*** SOURCE DOCUMENT ***
Hildegard believed in the divine embrace.
Consider her Sapphire Blue Man from Book II, Vision 2 of Scivias. (I bought a metal retablo with this image on it over ten years ago and hung it in my first classroom.) The image shows a human stepping forward, hands lifted in blessing, with a sapphire blue body and garments. He is encased in a golden light, which is itself surrounded by a whiter light.
The man is surrounded, held, encased in something not himself—in two such protective layers! When I showed this image to my fifth grade class years ago, one of my students said that it looked like an egg, and the metaphor is very apt. The man is incubated—protected—one with this warm light. Yet it’s unclear from the image alone whether the light encases the man, or whether the light emanates from him. He is also carrier of the light.
This is Hildegard’s vision of the holy Trinity. But what would it mean if we allowed ourselves to stand in place of the sapphire blue man: surrounded, supported, held by a power beyond ourselves?
There’s a resonance between this image and her vision of the cosmos shaped as an egg from Scivias Book I, Vision 3. The vision shows an outer layer of fire, a dark layer (‘dark membrane’), a layer with ‘bright spheres,’ and then a ‘sandy ball,’ the earth, with a great mountain on it.1
So, the image shows the universe. It contains familiar elements such as stars and ether as well as medieval details like the dark membrane and the fire. But is it only the cosmos? What does this vision mean for Hildegard?
In a stunning move, Hildegard explains that the large egg-shaped form represents the Divine Creator. Humanity on the earth (the figure in the center) is completely held within the divine energy. It’s difficult for me not to meditate on this image as representative of God’s womb with all of creation as a beloved child.
How did Hildegard get to this point? What informed her perspective? How did it all begin for her? Not unlike the Man in Sapphire Blue, Hildegard had an experience of encountering divine light. Hildegard’s creative-spiritual awakening was an encounter.
When I was forty-two years and seven months old, a burning light of tremendous brightness coming from heaven poured into my entire mind. Like a flame that does not burn but enkindles, it inflamed my entire heart and my entire breast, just like the sun that warms an object with its rays.
Hildegard is receiving the self-communication of a divine Person who is saying to her:
I am here.
I surround you.
Hildegard then sees Love’s fire in everything living.
Coda:
In my prayer, once, I was in a dungeon—specifically, where young St. Francis is imprisoned by his father, who is angered by Francis’s squandering his cloth wares on the poor. In my prayer Hildegard enters, unties me, and lets me go.
In Francesco’s story, this episode is the penultimate event before he “becomes” St. Francis. He goes to the town square— throws off all his clothing—renounces his inheritance—breaks with his old life as a merchant and knight and man about town. Francis then takes up his authentic life: he lives among people who are unhoused, cares for lepers, proclaims peace, and spreads the good news of the kingdom.
This was a powerful prayer experience for me, and I share it with all of you in the hope that it might bless you, too.
What did I take from it?
Hildegard—her connectedness, her creativity—will lead you to freedom.
This post is dedicated to my sister Rachel, my Hildegard buddy. Our Hildegard book club has been one of the most special creative collaborations I’ve been able to share!
*** End of SOURCE DOCUMENT ***
[TASK ITEM]:
Transcribe the stretch of the piece on Hildegard's visions from "In Francesco’s story, this" through "able to share!".
*** MATERIAL PROVIDED ***
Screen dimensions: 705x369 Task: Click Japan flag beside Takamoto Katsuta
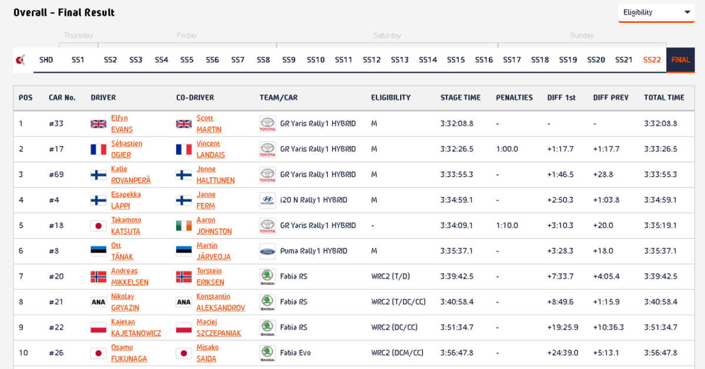click(98, 226)
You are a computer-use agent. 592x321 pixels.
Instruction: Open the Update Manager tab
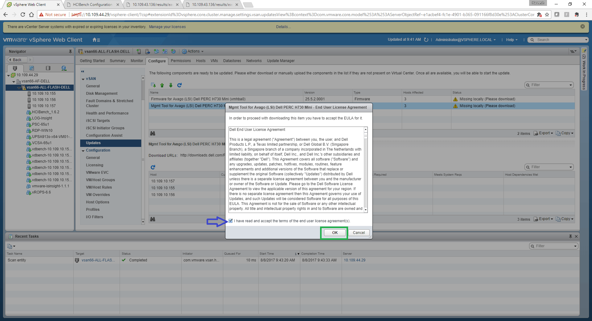point(281,61)
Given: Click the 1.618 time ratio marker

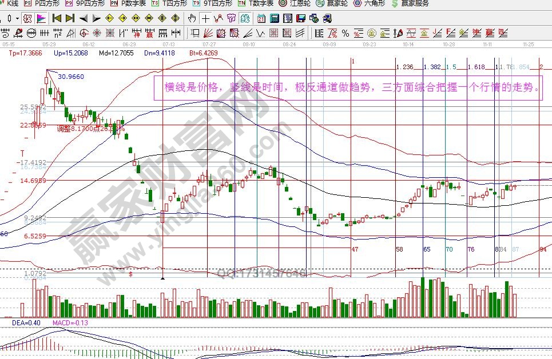Looking at the screenshot, I should (476, 67).
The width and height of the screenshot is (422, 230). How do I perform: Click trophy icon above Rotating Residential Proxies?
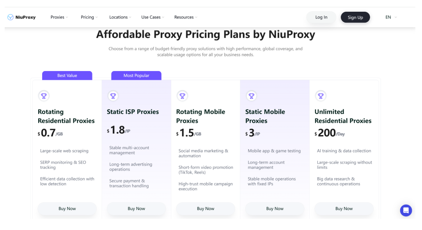pos(44,96)
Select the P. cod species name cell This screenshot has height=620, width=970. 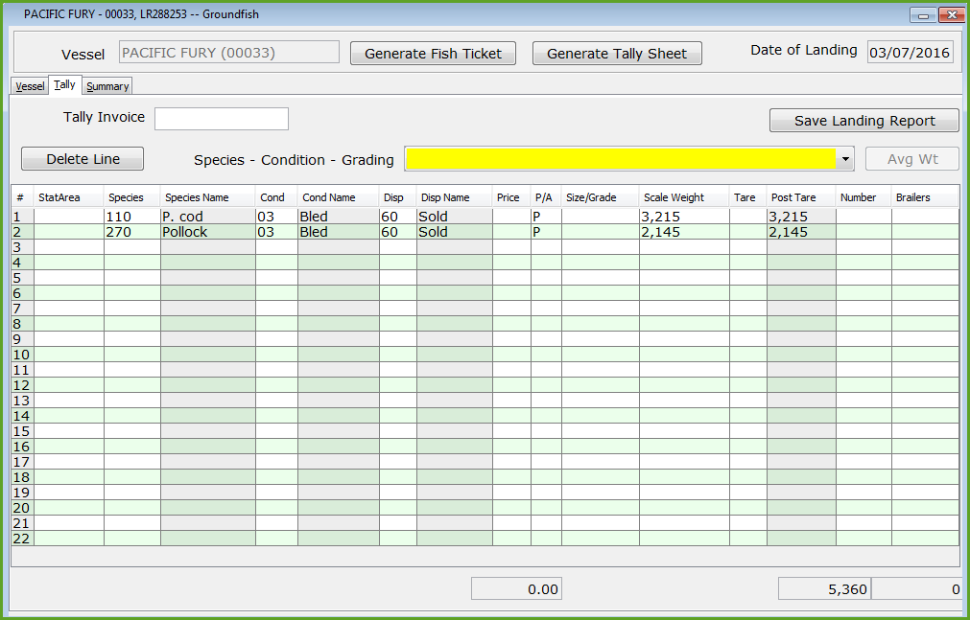coord(207,217)
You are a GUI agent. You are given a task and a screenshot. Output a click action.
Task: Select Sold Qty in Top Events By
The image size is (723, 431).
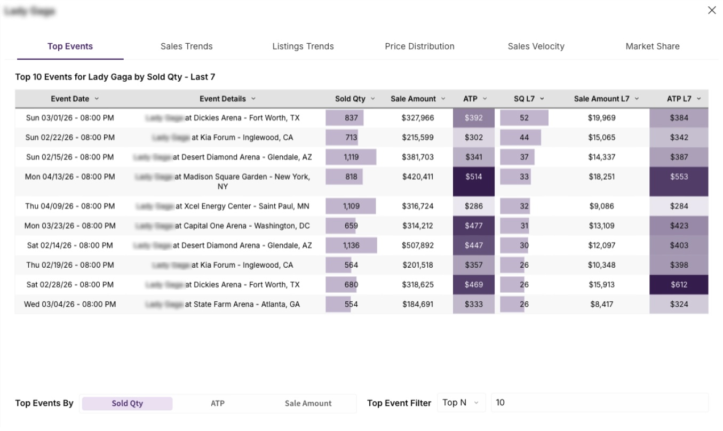click(x=127, y=403)
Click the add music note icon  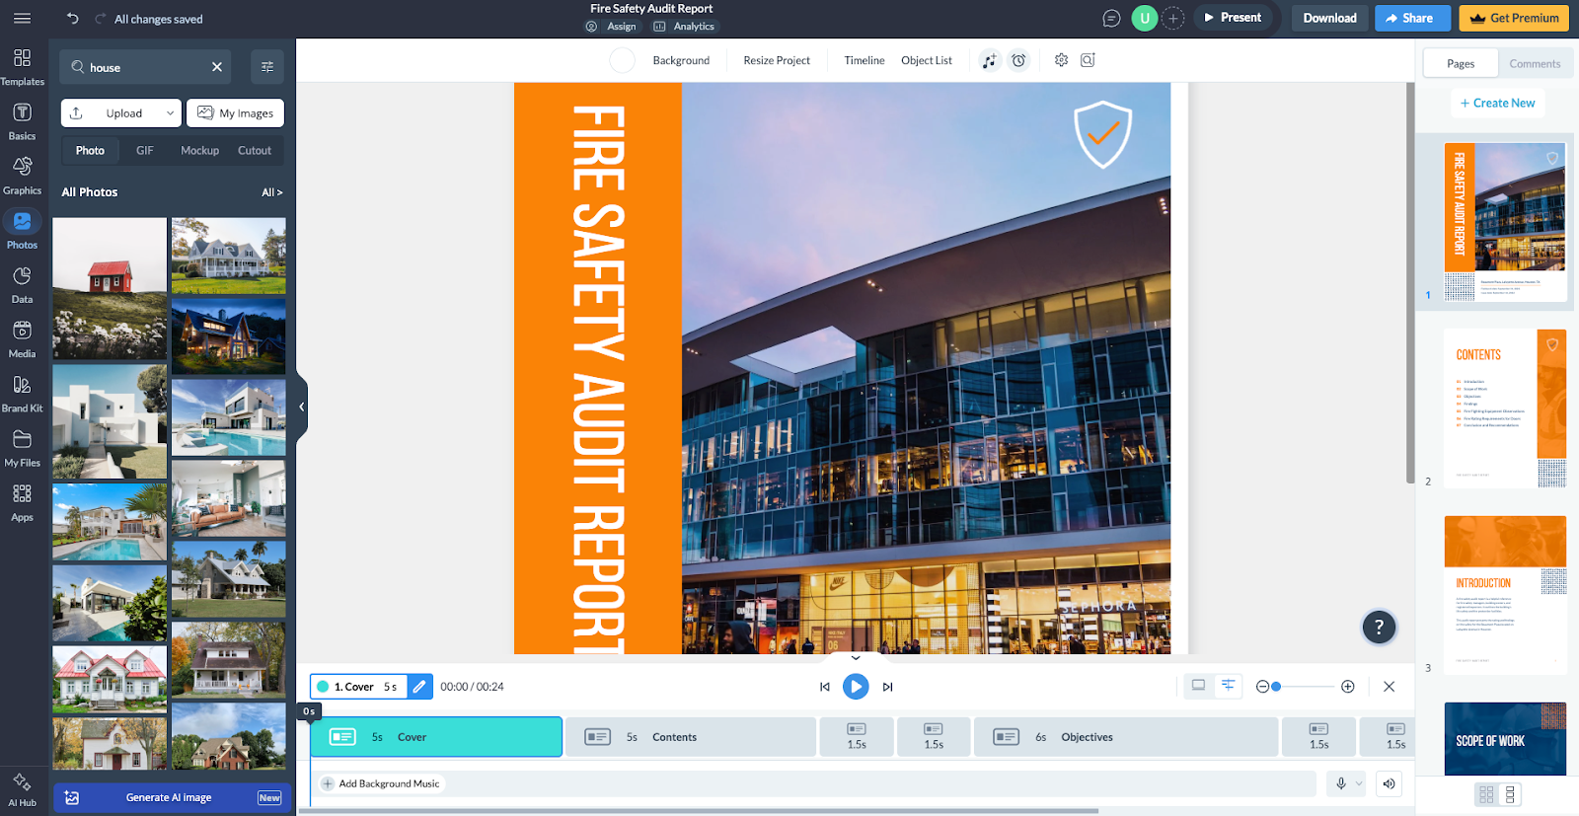[989, 61]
*** End of MATERIAL PROVIDED ***
[TASK ANSWER]:
In Francesco’s story, this episode is the penultimate event before he “becomes” St. Francis. He goes to the town square— throws off all his clothing—renounces his inheritance—breaks with his old life as a merchant and knight and man about town. Francis then takes up his authentic life: he lives among people who are unhoused, cares for lepers, proclaims peace, and spreads the good news of the kingdom.
This was a powerful prayer experience for me, and I share it with all of you in the hope that it might bless you, too.
What did I take from it?
Hildegard—her connectedness, her creativity—will lead you to freedom.
This post is dedicated to my sister Rachel, my Hildegard buddy. Our Hildegard book club has been one of the most special creative collaborations I’ve been able to share!